ВЕСНА.
Снег сошел как-то незаметно. В суете жизни сложно уловить перемены в природе. Незаметно. Тихо приходит весна, как впрочем, не слышно опускается на землю любое из времен года. Сосны в воде. Это вовсе не на далеком болоте, а в парке у метро Алтуфьево. Несколько сосен и перевернутое в воде вечернее небо. Строгая графика на форе теплого заката. Странно. Я жду автобус и представляю, что нет вокруг шумного города, нет автобусов, людей, нет кучи мусора, а есть лишь сосны. Далекий дикий и прекрасный край. Место, где я еще, наверное, никогда не был. Сосны. Где же это было? В Карелии? На реке Медведице? На Угре? Я пытаюсь вспомнить, но не могу. Какая разница? Дело не в соснах. Внешняя красота это лишь часть нашего восприятия. Есть и другие. Пахнет оттаявшей землей и мне кажется, как я слышу ее дыхание. Весной иногда бывает грустно. Замечали? Все оживает, все просыпается и вроде бы мир, сама природа стала чуть мягче и добрее. Мягче становится и душа. Только почему-то грустно.

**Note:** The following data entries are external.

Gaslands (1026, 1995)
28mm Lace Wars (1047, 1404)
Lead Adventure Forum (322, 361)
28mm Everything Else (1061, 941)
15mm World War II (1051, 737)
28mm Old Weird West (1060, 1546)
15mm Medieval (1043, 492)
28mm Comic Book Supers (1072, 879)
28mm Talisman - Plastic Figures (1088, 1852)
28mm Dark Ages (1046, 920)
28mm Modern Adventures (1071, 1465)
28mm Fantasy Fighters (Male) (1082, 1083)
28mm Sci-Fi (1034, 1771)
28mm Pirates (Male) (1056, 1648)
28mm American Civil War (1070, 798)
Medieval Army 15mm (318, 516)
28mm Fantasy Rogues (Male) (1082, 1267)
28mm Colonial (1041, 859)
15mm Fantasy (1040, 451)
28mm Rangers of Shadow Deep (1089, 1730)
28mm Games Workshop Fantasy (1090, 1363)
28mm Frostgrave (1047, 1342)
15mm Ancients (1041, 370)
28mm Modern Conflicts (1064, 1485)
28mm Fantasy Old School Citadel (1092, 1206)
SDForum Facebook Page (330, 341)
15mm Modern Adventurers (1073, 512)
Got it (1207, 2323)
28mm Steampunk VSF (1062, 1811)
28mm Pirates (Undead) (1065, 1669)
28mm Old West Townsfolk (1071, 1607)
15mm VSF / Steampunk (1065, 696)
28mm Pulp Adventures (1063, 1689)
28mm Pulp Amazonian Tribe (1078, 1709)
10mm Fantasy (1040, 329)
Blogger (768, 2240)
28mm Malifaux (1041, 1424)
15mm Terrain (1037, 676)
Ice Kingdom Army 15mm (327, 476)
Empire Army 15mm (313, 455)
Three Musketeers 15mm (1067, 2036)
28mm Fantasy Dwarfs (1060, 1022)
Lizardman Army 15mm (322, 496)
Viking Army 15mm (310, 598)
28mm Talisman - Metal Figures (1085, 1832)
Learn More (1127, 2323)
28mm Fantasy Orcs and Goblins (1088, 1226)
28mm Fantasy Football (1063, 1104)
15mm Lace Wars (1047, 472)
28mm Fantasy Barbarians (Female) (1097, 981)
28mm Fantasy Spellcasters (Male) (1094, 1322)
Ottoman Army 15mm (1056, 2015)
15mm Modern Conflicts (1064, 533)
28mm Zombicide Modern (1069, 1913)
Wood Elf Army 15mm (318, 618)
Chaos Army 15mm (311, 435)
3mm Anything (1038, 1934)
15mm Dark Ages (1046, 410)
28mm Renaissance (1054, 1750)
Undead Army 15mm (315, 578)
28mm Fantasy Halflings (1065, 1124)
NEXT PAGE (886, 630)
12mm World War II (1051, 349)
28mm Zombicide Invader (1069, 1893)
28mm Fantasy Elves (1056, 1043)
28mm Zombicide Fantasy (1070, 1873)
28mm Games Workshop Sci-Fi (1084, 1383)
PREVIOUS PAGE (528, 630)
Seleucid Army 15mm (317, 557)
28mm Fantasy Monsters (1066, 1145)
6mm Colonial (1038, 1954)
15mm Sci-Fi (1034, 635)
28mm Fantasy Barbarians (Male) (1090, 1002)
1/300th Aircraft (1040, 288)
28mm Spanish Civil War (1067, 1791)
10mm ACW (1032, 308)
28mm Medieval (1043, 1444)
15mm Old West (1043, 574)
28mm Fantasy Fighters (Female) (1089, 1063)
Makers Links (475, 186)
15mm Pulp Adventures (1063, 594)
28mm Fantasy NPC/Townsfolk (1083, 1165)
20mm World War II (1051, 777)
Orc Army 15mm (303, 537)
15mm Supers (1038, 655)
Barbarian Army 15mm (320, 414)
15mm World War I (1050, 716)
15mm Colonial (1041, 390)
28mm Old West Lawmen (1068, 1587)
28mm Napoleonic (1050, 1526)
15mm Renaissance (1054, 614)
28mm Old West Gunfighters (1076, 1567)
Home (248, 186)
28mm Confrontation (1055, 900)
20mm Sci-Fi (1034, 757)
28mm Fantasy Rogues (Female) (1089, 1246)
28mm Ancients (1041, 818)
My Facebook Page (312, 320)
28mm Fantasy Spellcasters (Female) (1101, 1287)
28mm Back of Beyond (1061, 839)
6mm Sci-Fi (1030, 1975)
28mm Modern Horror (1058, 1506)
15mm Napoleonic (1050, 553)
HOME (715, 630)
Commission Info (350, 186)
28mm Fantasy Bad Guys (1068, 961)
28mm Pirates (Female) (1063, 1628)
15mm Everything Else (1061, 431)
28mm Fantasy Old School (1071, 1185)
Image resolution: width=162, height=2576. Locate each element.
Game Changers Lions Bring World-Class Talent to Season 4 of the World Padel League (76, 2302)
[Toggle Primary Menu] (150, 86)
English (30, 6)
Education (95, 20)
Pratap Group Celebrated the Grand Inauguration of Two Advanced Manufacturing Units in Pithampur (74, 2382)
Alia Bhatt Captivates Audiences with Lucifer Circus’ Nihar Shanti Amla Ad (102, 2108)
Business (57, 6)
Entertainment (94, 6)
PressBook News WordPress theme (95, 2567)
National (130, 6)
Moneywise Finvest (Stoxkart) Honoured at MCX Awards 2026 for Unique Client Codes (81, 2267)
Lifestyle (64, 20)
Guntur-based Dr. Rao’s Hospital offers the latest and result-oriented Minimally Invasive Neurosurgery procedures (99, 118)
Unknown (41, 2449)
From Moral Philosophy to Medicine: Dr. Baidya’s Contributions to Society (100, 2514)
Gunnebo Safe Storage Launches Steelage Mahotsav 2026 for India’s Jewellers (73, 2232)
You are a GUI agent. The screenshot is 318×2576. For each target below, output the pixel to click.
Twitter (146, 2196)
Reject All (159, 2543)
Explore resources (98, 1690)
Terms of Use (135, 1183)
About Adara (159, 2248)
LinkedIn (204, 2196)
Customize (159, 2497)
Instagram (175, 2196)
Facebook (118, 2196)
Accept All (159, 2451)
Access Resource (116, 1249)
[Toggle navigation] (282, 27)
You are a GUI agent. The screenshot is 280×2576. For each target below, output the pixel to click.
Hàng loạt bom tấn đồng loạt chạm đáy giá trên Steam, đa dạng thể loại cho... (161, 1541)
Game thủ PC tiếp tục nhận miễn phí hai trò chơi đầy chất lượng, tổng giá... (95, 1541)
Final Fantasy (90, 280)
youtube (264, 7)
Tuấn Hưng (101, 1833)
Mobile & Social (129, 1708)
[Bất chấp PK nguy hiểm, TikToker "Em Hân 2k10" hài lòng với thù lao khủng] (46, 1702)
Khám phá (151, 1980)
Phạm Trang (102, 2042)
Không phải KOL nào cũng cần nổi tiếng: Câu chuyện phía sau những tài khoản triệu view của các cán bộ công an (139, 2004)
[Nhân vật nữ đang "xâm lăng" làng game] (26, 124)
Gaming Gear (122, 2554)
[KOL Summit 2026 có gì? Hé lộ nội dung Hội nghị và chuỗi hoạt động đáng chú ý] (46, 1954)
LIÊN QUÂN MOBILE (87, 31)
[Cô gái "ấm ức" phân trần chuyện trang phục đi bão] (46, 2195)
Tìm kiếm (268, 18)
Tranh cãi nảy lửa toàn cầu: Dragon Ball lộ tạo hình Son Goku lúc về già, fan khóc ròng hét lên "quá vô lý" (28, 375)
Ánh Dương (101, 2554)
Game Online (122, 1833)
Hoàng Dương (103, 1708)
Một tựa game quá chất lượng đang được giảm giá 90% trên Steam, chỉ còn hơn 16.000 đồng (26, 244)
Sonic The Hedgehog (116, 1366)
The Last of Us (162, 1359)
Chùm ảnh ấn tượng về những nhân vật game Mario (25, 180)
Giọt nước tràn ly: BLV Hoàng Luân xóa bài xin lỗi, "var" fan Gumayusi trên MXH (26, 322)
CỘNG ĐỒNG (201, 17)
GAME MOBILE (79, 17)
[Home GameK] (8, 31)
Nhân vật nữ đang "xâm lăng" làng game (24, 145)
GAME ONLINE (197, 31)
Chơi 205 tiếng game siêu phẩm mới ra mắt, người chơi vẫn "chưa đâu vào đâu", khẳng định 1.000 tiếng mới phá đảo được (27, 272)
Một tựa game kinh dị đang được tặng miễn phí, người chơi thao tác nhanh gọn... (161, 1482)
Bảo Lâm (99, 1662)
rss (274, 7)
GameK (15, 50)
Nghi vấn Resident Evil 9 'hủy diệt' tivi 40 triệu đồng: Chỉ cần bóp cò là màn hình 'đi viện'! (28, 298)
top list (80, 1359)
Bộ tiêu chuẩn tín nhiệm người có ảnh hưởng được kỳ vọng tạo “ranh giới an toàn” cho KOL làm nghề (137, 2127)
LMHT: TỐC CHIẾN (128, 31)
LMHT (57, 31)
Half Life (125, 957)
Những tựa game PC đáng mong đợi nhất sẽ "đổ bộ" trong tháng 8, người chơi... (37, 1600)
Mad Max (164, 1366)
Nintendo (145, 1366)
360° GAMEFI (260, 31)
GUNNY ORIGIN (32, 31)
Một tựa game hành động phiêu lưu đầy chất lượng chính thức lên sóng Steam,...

Снег сошел. Здорово. Значит можно опять уехать туда, на далекое прекрасное озеро, в другой мир. Там все по-другому, там время течет не заметно и именно так, как оно должно течь между восходами и закатами. Надо ехать, надо обязательно успеть, потому, что опоздать никак нельзя, весной опоздание на встречу с озером означает опоздание на год. Год, выброшенный из жизни.
Перед весенней охотой я всегда начинаю переживать. Терзают сомнения, и гложет беспокойство. Хорошо живется начинающему охотнику, а если ты знаешь, свое озеро уже двадцать лет, то всегда найдется повод для размышлений. Это обычно для меня. Чем ближе час отъезда, тем больше ликование. Знаете, как выбирается мужчина на охоту? Он должен «получить лицензию». Сначала уладить все на работе. Это искусство. Всегда и везде именно в конце апреля выясняется, что именно вы тот самый единственный и не заменимый человек, без которого все незамедлительно рухнет. За день до отъезда вас обязательно поздравят с новой высокой миссией. Завтра не вероятно важная встреча, завтра нас посетит …, а послезавтра вы могли бы, наконец, съездить в служебную командировку, скажем, в Аргентину или Японию. Дома вам сообщат о важных домашних делах, о дальних родственниках которые давно мечтают увидеться с вами, о домашней работе. Черт, я даже не могу себе представить, что может быть как-то иначе! Конечно, все хотят вас оставить в городе. Заговор. Поэтому надо уметь «взять лицензию». Огнем и мечом, плетью и пряником. Вы бываете весной на охоте? Значит, вы меня понимаете. Значит, «лицензия» у вас есть.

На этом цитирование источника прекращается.